SELECTED EXCERPT:
● ● ●
Honest note: neither Genoa nor the Cinque Terre villages are conventional retail shopping destinations. If retail shopping is the priority, Genoa's Via XX Settembre has chain stores and the Sottoripa arcade has some independent retailers — but this port's shopping reward is in the food, not the fashion.
Tipping and Currency
Coperto applies at Ligurian restaurants — typically €2–3 per person at the table, with counter service at a bar carrying no cover charge (Italian bar culture: stand at the counter, pay less). Tip €2–5 for good full table service in Genoa; no tip at bars or for counter-service espresso. Cinque Terre village restaurants follow the same Ligurian norms. Cinque Terre hiking path vendors and water-taxi operators: no tip expected. Euros (€); Genoa has excellent card acceptance throughout the old port (Porto Antico) and Caruggi district. Cinque Terre villages are increasingly card-friendly, though small village cafés and market stalls may prefer cash. ATMs in La Spezia and at Genoa Principe station.
Traveling with Family
Genoa offers more genuine family infrastructure than most visitors expect, and the city itself — underestimated and often bypassed in favour of the day trip to Cinque Terre — is worth knowing. The decision between staying in Genoa and heading for the coastline is less obvious than it looks on a map, and both paths work well depending on the age and energy level of your family.
The Acquario di Genova on the waterfront near the old port is the largest aquarium in Europe outside Valencia, and by most measures one of the best. It houses sharks, rays, dugongs, dolphins, penguins, seals, and a vast array of Mediterranean and tropical marine life across 71 tanks. The presentation is pitched at children directly and the layout is clear enough that families with children of any age can move through it at their own pace. Allow three to four hours; the aquarium is large enough that rushing it means missing things. Book tickets in advance during the summer peak. Adjacent to the aquarium, the Città dei Bambini e dei Ragazzi is a hands-on science museum built explicitly for children aged two to twelve — one of the better ones in Italy, with interactive exhibits covering physics, engineering, and technology in a way that keeps children engaged rather than simply reading text panels. It is quieter than the aquarium and particularly good for families with toddlers alongside older children.
● ● ●
(Stored data)

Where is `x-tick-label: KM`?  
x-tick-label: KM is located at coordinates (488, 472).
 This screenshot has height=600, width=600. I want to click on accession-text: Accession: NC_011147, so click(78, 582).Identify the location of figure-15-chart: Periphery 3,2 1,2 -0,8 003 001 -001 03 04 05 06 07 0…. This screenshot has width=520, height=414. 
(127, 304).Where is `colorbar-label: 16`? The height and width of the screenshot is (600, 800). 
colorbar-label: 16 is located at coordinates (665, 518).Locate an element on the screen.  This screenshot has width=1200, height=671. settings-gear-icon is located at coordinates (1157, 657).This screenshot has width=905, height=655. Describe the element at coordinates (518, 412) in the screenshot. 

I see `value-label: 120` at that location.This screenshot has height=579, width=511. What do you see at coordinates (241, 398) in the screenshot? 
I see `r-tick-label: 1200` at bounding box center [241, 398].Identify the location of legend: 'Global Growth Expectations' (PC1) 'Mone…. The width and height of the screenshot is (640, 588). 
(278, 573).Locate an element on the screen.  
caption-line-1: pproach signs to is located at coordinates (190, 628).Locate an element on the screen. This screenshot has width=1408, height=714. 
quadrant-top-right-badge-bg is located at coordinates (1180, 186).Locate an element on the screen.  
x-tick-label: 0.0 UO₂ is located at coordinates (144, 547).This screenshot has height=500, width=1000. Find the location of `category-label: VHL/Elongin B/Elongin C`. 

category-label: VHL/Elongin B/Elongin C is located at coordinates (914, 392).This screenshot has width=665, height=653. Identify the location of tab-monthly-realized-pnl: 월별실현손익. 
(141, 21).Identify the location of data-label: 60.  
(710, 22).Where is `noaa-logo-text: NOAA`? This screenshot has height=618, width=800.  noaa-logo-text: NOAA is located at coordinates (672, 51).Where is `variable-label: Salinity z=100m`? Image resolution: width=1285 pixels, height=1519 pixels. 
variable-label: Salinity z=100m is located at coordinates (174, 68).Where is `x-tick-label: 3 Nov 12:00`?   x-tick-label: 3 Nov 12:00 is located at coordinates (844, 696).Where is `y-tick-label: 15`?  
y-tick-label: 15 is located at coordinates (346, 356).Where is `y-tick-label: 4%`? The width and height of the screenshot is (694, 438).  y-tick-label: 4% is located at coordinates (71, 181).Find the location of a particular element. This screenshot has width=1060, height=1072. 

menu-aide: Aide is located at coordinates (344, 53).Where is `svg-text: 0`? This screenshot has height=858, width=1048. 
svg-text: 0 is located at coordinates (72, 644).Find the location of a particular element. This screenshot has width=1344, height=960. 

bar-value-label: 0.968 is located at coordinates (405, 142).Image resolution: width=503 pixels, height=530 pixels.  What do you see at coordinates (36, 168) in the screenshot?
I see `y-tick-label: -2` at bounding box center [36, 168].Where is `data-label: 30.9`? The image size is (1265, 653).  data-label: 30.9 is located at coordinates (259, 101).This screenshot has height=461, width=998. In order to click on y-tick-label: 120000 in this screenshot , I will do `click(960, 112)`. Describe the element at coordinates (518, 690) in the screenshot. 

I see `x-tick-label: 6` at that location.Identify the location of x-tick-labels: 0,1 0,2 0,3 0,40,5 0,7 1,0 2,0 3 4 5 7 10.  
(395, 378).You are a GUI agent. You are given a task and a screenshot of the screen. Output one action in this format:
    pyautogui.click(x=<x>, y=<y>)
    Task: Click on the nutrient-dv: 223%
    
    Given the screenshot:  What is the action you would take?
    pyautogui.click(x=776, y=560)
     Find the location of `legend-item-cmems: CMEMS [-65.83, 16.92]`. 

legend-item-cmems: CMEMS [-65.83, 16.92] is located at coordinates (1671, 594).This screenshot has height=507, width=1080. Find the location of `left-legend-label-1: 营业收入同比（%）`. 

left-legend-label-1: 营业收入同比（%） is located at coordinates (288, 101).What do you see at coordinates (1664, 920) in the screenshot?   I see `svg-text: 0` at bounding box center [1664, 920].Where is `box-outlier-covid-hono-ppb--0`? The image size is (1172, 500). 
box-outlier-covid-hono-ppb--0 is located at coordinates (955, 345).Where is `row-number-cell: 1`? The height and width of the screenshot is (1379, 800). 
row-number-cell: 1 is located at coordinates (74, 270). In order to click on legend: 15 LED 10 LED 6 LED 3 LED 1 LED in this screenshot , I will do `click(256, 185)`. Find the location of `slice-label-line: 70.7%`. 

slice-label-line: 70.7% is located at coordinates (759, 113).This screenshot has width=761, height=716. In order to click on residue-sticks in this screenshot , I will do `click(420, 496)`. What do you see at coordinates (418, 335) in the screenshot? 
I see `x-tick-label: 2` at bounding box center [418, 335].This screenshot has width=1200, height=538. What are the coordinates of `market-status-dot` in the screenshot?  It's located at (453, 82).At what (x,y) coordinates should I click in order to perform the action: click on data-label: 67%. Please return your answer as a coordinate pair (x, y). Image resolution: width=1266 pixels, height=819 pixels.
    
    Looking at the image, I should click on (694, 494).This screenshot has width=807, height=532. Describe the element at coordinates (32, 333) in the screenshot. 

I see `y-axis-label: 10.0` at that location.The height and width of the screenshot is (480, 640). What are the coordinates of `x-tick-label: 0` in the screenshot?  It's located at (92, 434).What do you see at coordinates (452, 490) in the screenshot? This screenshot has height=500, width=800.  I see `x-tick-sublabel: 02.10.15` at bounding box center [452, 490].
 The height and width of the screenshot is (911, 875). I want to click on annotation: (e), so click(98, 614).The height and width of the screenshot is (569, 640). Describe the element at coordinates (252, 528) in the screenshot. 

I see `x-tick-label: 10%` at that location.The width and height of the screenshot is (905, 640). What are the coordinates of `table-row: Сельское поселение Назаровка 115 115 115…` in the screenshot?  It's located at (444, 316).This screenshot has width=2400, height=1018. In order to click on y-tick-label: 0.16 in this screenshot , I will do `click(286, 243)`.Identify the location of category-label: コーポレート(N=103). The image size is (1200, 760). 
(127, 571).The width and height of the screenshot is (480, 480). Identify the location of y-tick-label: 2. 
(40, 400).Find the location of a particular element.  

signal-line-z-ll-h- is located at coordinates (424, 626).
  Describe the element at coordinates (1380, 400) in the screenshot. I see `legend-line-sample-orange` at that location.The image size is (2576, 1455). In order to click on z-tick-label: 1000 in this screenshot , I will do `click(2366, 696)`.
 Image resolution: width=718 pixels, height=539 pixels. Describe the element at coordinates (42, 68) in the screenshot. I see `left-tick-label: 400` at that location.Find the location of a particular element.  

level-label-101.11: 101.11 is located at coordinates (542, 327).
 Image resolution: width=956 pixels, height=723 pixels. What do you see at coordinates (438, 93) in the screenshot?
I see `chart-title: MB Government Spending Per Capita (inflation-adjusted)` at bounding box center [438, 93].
● ● ●
TASKS TO PERFORM:
1/ List every kind of animal that the Genoa and Cinque Terre guide names as housed in the Acquario di Genova.
2/ According to the Genoa and Cinque Terre guide, how many tanks does the Acquario di Genova have?
3/ Render this sentence from the Genoa and Cinque Terre guide in French: "Allow three to four hours; the aquarium is large enough that rushing it means missing things."
The records were taken from a separate source.

TASK-BY-TASK ANSWERS:
1/ Sharks, rays, dugongs, dolphins, penguins, seals

2/ 71

3/ Prévoyez trois à quatre heures ; l'aquarium est suffisamment grand pour que le visiter à la hâte revienne à manquer certaines choses.